Oracle Text (OT)

This topic provides information on the database objects, related tables, available services, OT matching job workflows as well as the limitations and key considerations for OT matching.

Database Objects and OT-Related Tables

All the OT-related tables are located in the entity resolution (ER) schema. The following is a list of the key tables:

Table 4-3 Key Tables and their Descriptions

Table Name Description
FCC_MR_RULESET This table contains the OT match rule sets along with the relevant OT metadata. It is located in the ER schema.
FCC_ER_FULL_OT This table is created from FCC_ER_FULL. It is a source table for OT matching.
FCC_MR_SELECTED_CANDIDATES This table is located in the ER schema. It consists of the OT matching candidates for each source record prior to scoring
FCC_MR_MATCHED_RESULTS This table is located in the ER schema. It consists of the selected candidates based on scoring output.
FCC_ER_OT_RUNSKEY_MAP This table maintains the mapping between the ER runskey and the OT runskey for each batch run.
FCC_M_PIPELINE_BATCH_RUN This table contains OT Batch specific details such as OT Runskey, BATCH_ID etc. It is used to track OT Batch executions.
FCC_MATCH_RULESET (Studio Schema) This table is located in the ER schema. It is used to track the OT matching process execution.

Services Architecture

For information on the services that are available for OT matching, see thePort Numbers for Application

OT Matching Integration in ER Jobs

Job 1: Rule set Synchronization & Setup

  • The job synchronizes the rule sets from FCC_MATCH_RULESET (Studio schema) to FCC_MR_RULESET (ER schema).
  • Only the OT rule sets that are not yet synced to the ER schema will be synced in the job execution.
  • Ensure that all the OS rule sets are disabled before the Job 1 execution.
  • Domain index creation for OT matching is handled in Job 1
  • Synonym Matching:
    Thesaurus:
    • In general terms, a thesaurus is referred to as a book or resource that lists words in groups of synonyms and related concepts.
    • Similarly, Oracle text provides user ability to create, store & update virtual thesaurus into your database
    • Note:

      • There can be only one thesaurus object in a Database server.
      • If the thesaurus is owned by a different user and needs to be created by a new one, then the older user needs to remove the thesaurus first.

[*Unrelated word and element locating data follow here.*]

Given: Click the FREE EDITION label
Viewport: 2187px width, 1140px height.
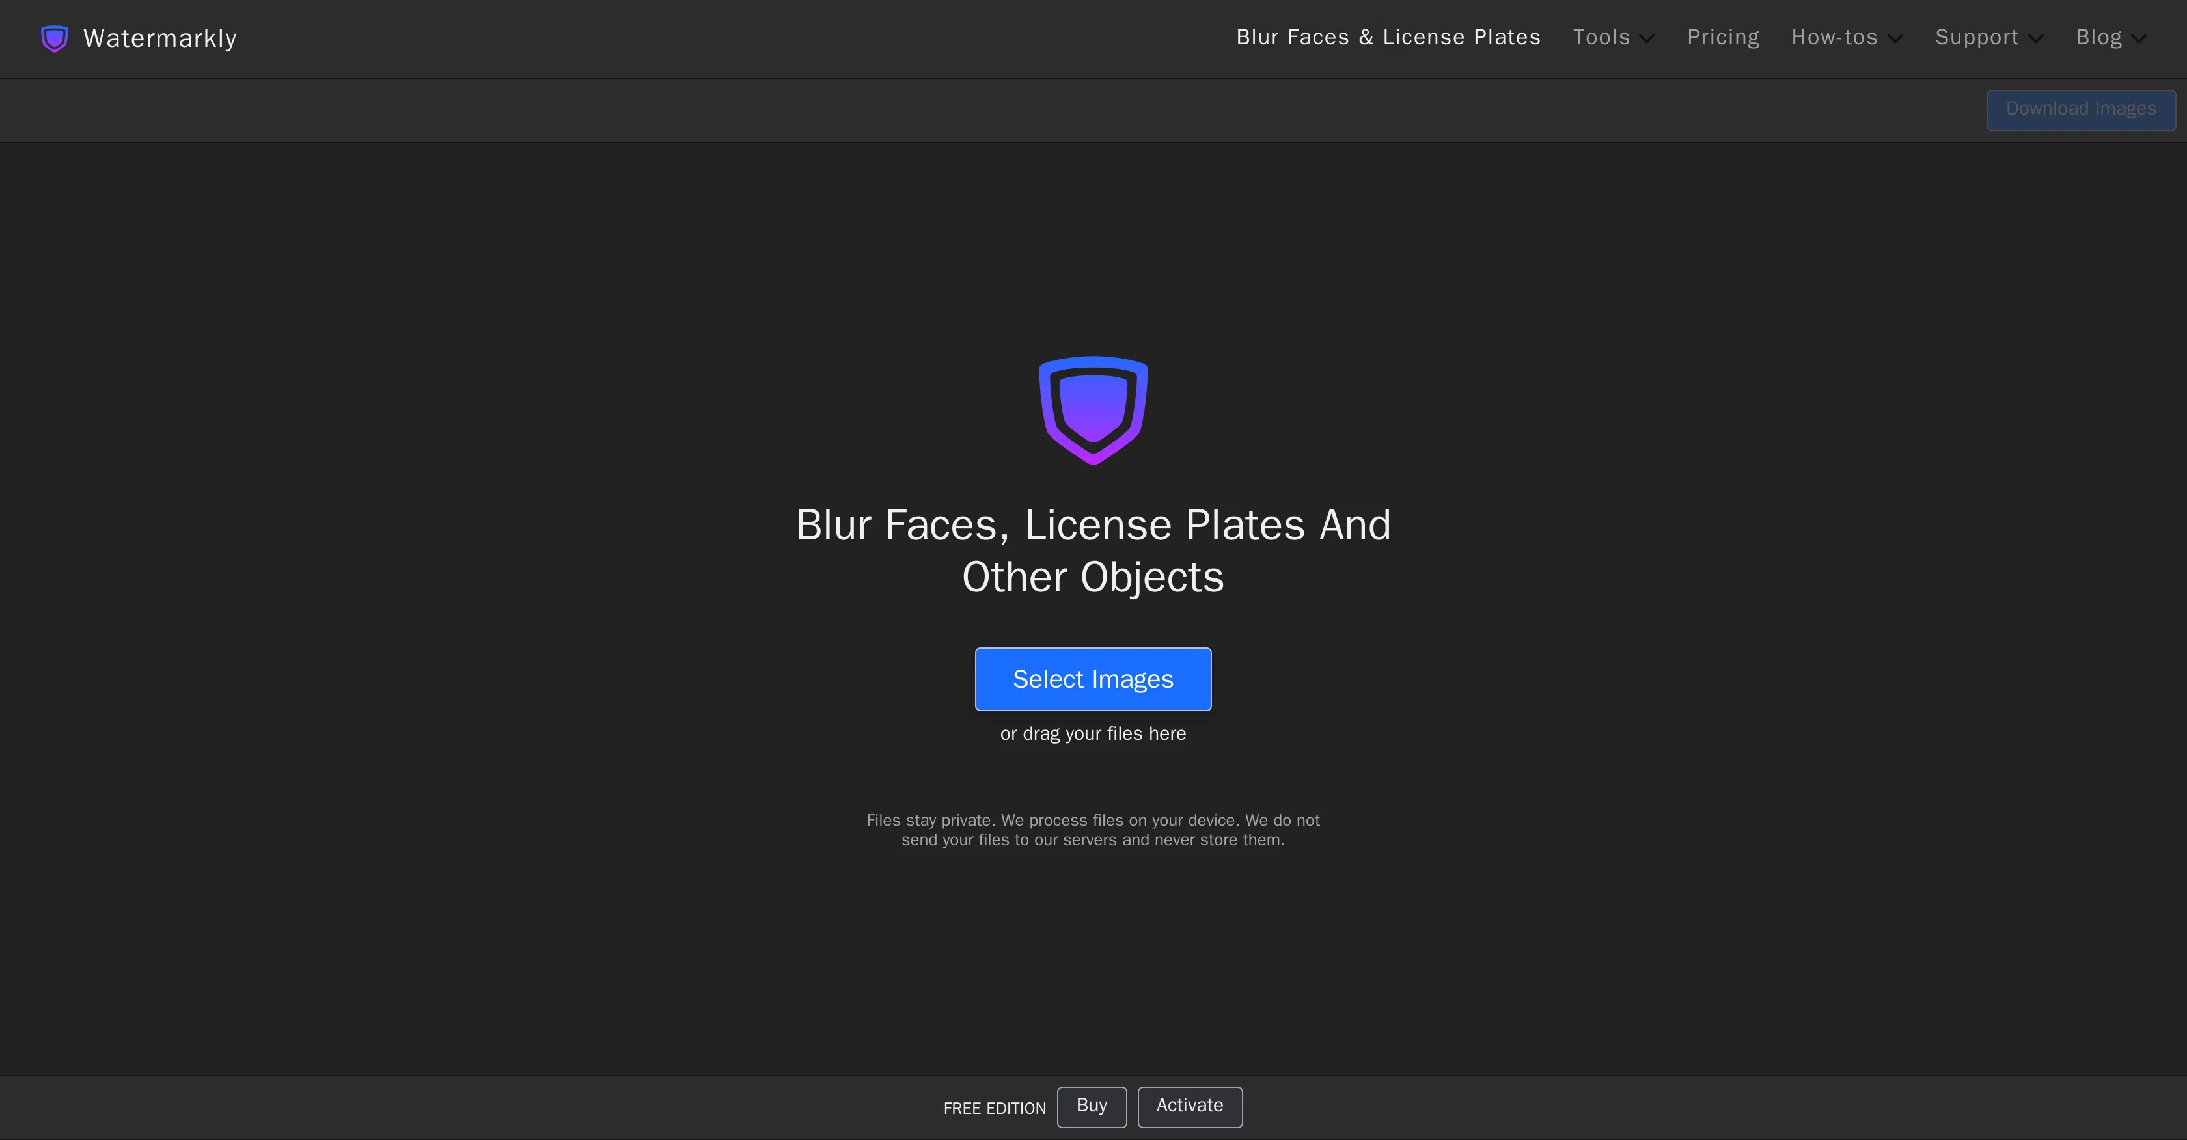Looking at the screenshot, I should pyautogui.click(x=994, y=1109).
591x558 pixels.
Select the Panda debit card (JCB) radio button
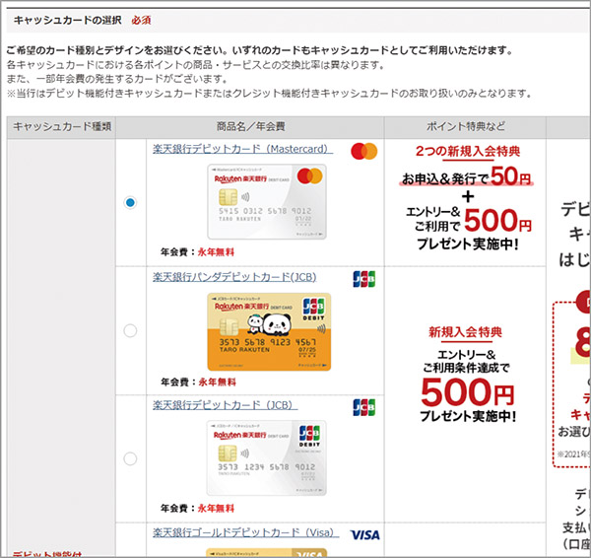click(x=131, y=330)
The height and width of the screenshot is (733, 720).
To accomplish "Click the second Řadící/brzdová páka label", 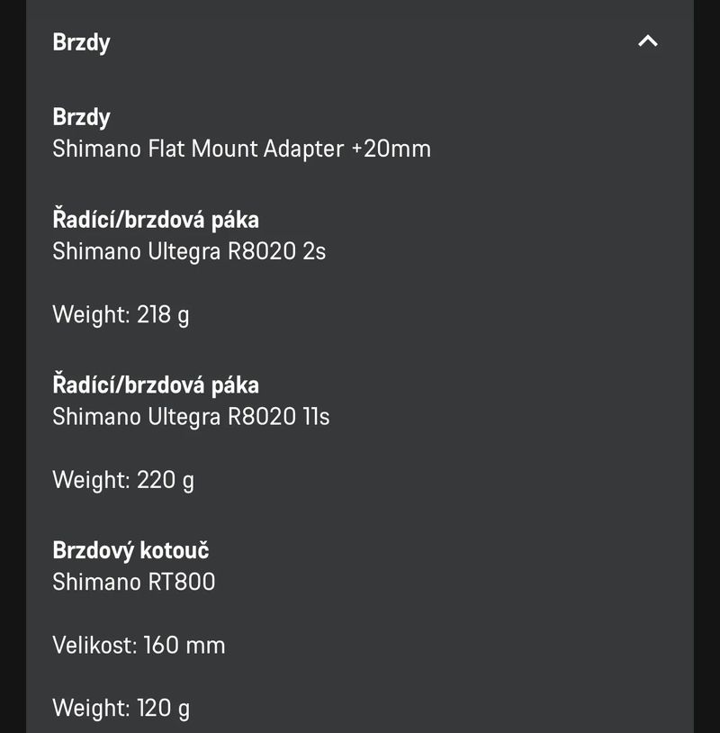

The new user needs to set the F_IS_RECENTLY_CHANGED flag column to Y, in the FCC_IDX_M_LOOKUP table against the respective thesaurus record.
      • This step must be performed in case the thesaurus data is updated.
      • Update the V_SYNONYM_NAME column in the FCC_MR_M_ENTITY_ATTRIBUTES table against the desired column / attribute to use synonym data.

    Synonyms:

    • A synonym is a word or phrase which has the exact same meaning, or a very similar meaning, to another word.
    • Oracle Text enables the user to create case-sensitive or case-insensitive thesauruses that define synonyms and hierarchical relationships between words and phrases. You can create a thesaurus and load it into the system.
    • CTX_THES Package: To maintain and browse your thesaurus programmatically, you can use the CTX_THES PL/SQL package. With this package, you can browse terms and hierarchical relationships, add and delete terms, add and remove thesaurus relations, and import and export thesauri in and out of the thesaurus tables.
    • Thesaurus Operators: To expand query terms according to your loaded thesaurus, you can use the thesaurus operators in the CONTAINS clause. For example, use the SYN operator to expand a term such as user to its synonyms: 'syn(user)'
    • Scenarios where it might be required:
      • Data containing different names but having the same meaning.
      • Data containing the same sounding names
    • Steps to enable synonym matching:
      • Set the result.applySynonyms property to true, which is present in the applications.properties file of matching-service-ot and scoring-engine services.
      • For Matching-service-ot, navigate to the following path:
        • <COMPLIANCE_STUDIO_INSTALLATION_PATH>/deployed/matching-service-ot/conf
      • For scoring-engine, navigate to the following path:
        • <COMPLIANCE_STUDIO_INSTALLATION_PATH>/deployed/scoring-engine/conf
  • The new table for OT, FCC_ER_FULL_OT, is populated from the FCC_ER_FULL table. The FCC_ER_FULL_OT table works as the source for OT matching

Job 2: OT Matching Execution

  • For each OT batch run, including RERUN, a new OT runskey is generated and mapped to the ER runskey.
  • Mapping is stored in the FCC_ER_OT_RUNSKEY_MAP table and is used for tracking in the FCC_M_PIPELINE_BATCH_RUN table.

Limitations and Key Considerations

The following are the limitations and key considerations for OT matching
  • Out-Of-the-Box (OOB) rule sets for OS and OT have different structures. Ensure that only the OT OOB rulesets are enabled for OT matching.
  • Custom rule sets for OT must not have groups or sub-rules.